TASK STATEMENT:
Copy the entries word for word, starting with the line that contains "The image size is (495, 1377)." and running through the end of the entries.
Start EXERCISE MATERIALS
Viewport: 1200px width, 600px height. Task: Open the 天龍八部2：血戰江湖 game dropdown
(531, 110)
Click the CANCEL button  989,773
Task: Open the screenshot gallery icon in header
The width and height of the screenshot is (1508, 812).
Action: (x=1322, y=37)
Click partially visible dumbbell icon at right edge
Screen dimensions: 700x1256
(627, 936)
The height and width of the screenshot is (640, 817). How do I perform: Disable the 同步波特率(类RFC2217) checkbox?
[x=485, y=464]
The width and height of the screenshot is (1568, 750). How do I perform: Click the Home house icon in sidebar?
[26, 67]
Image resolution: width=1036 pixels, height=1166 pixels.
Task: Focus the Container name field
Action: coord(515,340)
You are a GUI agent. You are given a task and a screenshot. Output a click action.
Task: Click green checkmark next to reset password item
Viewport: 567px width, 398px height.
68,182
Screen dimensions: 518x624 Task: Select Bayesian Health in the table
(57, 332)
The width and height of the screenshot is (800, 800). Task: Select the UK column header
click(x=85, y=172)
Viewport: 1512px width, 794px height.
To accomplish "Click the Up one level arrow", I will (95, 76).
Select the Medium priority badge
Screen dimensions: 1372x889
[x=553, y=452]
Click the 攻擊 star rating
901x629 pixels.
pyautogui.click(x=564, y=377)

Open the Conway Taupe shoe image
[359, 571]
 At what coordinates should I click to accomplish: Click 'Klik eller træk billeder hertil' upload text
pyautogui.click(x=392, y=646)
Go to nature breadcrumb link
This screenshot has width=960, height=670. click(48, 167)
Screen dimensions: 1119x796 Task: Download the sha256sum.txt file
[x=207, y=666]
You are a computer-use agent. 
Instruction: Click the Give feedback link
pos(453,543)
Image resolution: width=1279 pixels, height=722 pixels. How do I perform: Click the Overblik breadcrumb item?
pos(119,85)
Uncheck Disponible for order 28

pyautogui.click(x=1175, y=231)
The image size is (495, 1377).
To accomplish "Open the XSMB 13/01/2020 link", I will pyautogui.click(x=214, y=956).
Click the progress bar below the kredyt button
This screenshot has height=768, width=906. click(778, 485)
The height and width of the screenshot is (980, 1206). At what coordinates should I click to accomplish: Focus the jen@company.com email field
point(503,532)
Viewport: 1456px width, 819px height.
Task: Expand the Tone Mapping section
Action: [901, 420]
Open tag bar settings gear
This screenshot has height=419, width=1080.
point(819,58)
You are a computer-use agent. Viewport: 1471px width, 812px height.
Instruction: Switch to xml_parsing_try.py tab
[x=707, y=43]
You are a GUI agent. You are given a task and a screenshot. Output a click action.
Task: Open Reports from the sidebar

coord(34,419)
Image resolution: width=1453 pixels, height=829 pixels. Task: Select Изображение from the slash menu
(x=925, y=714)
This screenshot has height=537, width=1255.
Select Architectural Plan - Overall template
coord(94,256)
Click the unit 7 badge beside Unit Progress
End EXERCISE MATERIALS
TASK ANSWER:
The image size is (495, 1377).
To accomplish "Open the XSMB 13/01/2020 link", I will pyautogui.click(x=214, y=956).
Click the progress bar below the kredyt button
This screenshot has height=768, width=906. click(778, 485)
The height and width of the screenshot is (980, 1206). At what coordinates should I click to accomplish: Focus the jen@company.com email field
point(503,532)
Viewport: 1456px width, 819px height.
Task: Expand the Tone Mapping section
Action: [901, 420]
Open tag bar settings gear
This screenshot has height=419, width=1080.
point(819,58)
You are a computer-use agent. Viewport: 1471px width, 812px height.
Instruction: Switch to xml_parsing_try.py tab
[x=707, y=43]
You are a GUI agent. You are given a task and a screenshot. Output a click action.
Task: Open Reports from the sidebar

coord(34,419)
Image resolution: width=1453 pixels, height=829 pixels. Task: Select Изображение from the slash menu
(x=925, y=714)
This screenshot has height=537, width=1255.
Select Architectural Plan - Overall template
coord(94,256)
Click the unit 7 badge beside Unit Progress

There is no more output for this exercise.